• **Try it**
Which lines run from the line with "Task: Open the Kampanie" through the line with "Task: Toggle the Total clicks checkbox" in the entries below? Print them exactly, both ends included, and nothing more.

###

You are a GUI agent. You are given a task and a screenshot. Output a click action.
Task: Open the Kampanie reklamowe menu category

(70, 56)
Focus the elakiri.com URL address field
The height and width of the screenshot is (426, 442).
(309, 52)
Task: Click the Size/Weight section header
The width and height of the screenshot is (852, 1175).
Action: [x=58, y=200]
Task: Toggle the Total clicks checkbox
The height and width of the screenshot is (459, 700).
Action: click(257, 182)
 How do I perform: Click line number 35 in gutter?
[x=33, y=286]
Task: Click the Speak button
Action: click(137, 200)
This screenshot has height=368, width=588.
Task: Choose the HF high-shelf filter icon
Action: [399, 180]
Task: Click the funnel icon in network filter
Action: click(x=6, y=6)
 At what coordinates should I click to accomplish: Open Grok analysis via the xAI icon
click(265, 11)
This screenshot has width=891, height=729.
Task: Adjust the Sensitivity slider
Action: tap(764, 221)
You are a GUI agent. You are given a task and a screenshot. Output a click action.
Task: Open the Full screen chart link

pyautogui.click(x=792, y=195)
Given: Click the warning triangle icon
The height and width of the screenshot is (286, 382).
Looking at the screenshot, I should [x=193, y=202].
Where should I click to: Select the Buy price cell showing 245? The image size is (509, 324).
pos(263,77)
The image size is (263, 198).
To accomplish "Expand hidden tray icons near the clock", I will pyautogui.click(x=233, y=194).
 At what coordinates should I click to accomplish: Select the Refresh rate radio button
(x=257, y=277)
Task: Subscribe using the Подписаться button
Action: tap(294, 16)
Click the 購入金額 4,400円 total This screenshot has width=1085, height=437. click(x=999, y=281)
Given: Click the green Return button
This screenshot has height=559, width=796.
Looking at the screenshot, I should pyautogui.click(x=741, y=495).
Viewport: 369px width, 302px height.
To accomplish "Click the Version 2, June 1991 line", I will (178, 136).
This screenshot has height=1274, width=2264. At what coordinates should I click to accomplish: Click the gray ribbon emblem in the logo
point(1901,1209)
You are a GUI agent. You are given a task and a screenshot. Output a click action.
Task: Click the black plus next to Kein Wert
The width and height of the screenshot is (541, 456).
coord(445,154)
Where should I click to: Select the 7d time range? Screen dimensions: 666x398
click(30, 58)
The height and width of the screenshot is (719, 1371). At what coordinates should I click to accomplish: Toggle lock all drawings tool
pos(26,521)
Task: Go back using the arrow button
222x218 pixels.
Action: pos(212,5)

###

• **Result for this task**
Task: Open the Kampanie reklamowe menu category

(70, 56)
Focus the elakiri.com URL address field
The height and width of the screenshot is (426, 442).
(309, 52)
Task: Click the Size/Weight section header
The width and height of the screenshot is (852, 1175).
Action: [x=58, y=200]
Task: Toggle the Total clicks checkbox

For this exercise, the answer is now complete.